Extrait du texte:
####

La permanence culturelle
de la relation maître-serviteur, au-delà de l’affranchissement, est assez
analogue à celle de la relation colonisateur-colonisé, au-delà de
l’indépendance politique. Il serait bon, madame, dans votre attention à
l’évolution de la condition humaine, de vous pencher sur celle des complexes
de supériorité et d’infériorité, souvent non-dits, qui, s’alimentant de
clichés-réflexes, parfois véhiculés par les médias, perturbent, visiblement,
la vie sociale française. Alors que plus d’un cinquième des Français auraient
un parent originaire d’un pays anciennement colonisé, les trois-quarts de
ceux-là se plaignent de traitements discriminatoires. En Guadeloupe – un
département français, rappelons-le – où les Négro-Français – français, comme
vous et moi, madame – constituent 90 % de la population de l’île, les cadres
supérieurs noirs se comptent sur les doigts des deux mains… Assez analogue,
dis-je. Car il existe, en Mauritanie, et, d’une manière générale, dans les
sociétés musulmanes, une particularité, d’ordre religieux, qui donne au lien
dominant/dominé un singulier – et ambigu – potentiel d’évolution. En effet,
l’affranchissement ne doit, jamais, rompre le lien d’humanité. La relation
maître/serviteur, une fois juridiquement libérée de sa sujétion, devient une
relation de clientèle privilégiée ou mawla (rapprochée) qui oblige les deux
parties à une assistance mutuelle, en cas de besoin.

####

Extraits des données:
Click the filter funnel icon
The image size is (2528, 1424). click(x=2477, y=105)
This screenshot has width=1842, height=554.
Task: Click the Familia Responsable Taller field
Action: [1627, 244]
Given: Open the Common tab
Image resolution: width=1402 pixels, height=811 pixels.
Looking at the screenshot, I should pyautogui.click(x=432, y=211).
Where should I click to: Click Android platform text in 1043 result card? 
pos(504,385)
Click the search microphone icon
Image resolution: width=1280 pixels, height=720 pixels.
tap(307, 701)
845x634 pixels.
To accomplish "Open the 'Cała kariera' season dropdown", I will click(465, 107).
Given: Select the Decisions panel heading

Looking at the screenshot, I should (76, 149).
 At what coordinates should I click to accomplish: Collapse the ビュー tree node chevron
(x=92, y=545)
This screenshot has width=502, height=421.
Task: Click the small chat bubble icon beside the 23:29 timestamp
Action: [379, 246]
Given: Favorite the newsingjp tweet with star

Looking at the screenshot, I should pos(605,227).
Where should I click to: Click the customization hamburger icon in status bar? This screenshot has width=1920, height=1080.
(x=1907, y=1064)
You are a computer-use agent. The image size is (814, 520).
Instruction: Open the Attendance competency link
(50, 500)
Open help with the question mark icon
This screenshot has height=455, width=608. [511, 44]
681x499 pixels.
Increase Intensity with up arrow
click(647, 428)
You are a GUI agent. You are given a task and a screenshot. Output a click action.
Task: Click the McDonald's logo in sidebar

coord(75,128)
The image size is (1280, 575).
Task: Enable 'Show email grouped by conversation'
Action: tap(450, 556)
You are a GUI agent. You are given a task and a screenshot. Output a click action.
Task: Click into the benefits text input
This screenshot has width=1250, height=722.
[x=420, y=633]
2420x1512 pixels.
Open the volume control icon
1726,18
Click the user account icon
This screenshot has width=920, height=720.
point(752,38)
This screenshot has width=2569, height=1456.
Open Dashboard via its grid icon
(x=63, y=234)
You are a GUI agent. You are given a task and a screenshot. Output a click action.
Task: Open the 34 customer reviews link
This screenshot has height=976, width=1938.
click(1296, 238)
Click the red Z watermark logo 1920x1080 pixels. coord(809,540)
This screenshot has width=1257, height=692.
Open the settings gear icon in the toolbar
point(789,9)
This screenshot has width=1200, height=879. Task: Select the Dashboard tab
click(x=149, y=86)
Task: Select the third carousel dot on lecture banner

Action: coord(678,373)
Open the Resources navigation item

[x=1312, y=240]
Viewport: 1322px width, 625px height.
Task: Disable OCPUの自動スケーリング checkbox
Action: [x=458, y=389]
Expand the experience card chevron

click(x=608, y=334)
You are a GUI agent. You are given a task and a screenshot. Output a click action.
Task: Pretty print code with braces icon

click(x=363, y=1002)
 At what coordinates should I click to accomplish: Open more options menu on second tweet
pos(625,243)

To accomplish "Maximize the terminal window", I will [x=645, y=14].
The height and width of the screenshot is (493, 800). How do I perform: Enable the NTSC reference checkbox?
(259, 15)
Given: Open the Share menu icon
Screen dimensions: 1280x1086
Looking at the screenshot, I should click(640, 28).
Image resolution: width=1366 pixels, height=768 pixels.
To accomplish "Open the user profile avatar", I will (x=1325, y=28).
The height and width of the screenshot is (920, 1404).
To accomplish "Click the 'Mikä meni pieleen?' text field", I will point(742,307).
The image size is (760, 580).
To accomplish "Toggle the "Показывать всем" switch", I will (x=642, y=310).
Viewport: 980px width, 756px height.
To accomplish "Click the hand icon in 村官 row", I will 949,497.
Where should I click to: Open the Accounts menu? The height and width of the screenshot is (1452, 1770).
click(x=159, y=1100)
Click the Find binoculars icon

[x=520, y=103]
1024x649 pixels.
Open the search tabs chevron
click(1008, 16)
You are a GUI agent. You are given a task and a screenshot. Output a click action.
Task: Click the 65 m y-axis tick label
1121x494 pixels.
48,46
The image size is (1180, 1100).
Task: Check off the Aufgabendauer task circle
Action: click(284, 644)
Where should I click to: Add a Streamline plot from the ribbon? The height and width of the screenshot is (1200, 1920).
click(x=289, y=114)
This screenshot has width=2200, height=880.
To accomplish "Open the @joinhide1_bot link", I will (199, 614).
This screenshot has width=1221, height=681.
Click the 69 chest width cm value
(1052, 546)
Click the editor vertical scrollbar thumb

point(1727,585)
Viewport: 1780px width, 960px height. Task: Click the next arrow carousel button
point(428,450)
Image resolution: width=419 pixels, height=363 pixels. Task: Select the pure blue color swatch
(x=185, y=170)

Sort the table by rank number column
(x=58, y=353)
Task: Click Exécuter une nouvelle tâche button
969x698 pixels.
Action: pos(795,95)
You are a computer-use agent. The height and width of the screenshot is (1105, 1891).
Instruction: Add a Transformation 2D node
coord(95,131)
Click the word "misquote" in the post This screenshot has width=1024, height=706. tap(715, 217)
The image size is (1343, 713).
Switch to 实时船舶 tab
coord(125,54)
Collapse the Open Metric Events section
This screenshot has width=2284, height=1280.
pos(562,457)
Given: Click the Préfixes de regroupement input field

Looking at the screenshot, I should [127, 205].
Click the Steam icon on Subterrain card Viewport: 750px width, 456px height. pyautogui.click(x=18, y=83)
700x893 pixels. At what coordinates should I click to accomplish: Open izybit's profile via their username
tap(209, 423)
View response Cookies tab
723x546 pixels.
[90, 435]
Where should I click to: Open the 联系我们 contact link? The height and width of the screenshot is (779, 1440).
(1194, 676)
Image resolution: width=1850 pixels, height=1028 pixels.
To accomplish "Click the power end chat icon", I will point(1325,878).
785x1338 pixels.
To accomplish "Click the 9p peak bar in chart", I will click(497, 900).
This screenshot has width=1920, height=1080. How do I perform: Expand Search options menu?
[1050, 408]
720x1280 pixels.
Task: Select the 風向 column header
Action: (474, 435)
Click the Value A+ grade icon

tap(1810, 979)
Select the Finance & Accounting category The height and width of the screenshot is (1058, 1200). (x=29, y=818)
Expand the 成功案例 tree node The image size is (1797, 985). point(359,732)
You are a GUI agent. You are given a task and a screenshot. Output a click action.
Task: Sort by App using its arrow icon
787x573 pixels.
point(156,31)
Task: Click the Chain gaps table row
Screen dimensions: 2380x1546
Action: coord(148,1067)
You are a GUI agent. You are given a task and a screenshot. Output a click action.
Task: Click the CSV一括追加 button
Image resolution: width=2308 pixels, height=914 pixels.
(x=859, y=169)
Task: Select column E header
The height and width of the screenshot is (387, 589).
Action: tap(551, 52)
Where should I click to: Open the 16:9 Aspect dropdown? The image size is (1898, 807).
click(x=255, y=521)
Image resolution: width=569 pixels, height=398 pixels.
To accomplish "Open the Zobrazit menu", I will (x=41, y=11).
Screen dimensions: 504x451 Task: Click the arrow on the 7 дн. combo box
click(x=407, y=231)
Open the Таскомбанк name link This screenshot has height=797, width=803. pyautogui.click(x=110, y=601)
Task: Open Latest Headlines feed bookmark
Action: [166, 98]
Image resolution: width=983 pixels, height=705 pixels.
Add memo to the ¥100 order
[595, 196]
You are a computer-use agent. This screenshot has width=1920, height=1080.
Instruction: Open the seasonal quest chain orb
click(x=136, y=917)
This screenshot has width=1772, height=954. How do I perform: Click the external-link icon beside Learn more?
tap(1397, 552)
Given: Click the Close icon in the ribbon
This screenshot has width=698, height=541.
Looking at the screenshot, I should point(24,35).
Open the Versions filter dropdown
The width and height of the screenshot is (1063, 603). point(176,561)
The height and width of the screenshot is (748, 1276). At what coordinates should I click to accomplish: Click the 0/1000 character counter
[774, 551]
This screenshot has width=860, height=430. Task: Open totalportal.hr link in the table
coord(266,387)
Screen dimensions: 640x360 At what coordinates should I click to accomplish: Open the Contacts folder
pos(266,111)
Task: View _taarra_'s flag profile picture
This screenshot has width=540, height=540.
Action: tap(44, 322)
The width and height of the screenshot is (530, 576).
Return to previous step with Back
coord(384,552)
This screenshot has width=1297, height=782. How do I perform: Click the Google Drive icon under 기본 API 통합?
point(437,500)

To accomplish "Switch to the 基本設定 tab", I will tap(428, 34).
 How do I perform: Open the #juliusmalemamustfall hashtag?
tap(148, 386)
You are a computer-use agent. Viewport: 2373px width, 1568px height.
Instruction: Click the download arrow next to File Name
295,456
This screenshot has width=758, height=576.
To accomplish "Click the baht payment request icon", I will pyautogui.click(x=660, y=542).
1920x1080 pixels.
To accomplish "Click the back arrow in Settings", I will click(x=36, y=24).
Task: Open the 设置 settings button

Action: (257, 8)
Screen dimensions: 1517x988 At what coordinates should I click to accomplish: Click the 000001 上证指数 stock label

####

Consignes de l’exercice:
**A.** Dans le texte sur la relation maître-serviteur, que devient cette relation une fois juridiquement libérée de sa sujétion ?
**B.** Reprenez le texte sur la relation maître-serviteur et poursuivez-le à partir de sa dernière phrase.

Réponses rédigées:
**A.** Elle devient une relation de clientèle privilégiée, ou mawla (rapprochée), qui oblige les deux parties à une assistance mutuelle en cas de besoin.

**B.**
Dans le village où
j’habite, peuplé, à 90 %, de Maures, blancs et noirs pratiquement à part
égale, tous les esclaves furent affranchis, au cours des années 70. Plus de
la moitié ont préféré demeurer à proximité de leur ancien maître. A l’école,
cependant, où la quasi-totalité des enseignants sont des Maures blancs, trop
peu d’enfants Haratines parviennent, quarante ans après cette émancipation,
dans le premier tiers des classements. Je suis, moi-même, marié à une Maure
noire qui a arrêté ses études en fin de cycle primaire, au début des années
90, persuadée du traitement discriminatoire des résultats scolaires. Mais sa
sœur et plusieurs de ses cousines, un tiers environ des filles de cette
famille, fixée, à Nouakchott, dans les années 70, sont allées jusqu’au bac,
avec des fortunes diverses. Deux d’entre elles fréquentent, actuellement,
l’Université. L’une sera, prochainement, diplômée d’enseignement…
C’est donc dire que la
situation évolue ; d’autant plus, d’ailleurs, que le cas de cette famille
devient banal. Celle-ci émerge lentement, mais plus vite, tout de même, que
si elle était restée en brousse, de la pauvreté et de l’ignorance. Lentement,
car les places sont chères, dans ce petit marché de trois millions et demi
d’individus, en construction depuis, à peine, un demi-siècle. Les premières
personnalités publiques hartanies n’apparaissent qu’au cours des années 80.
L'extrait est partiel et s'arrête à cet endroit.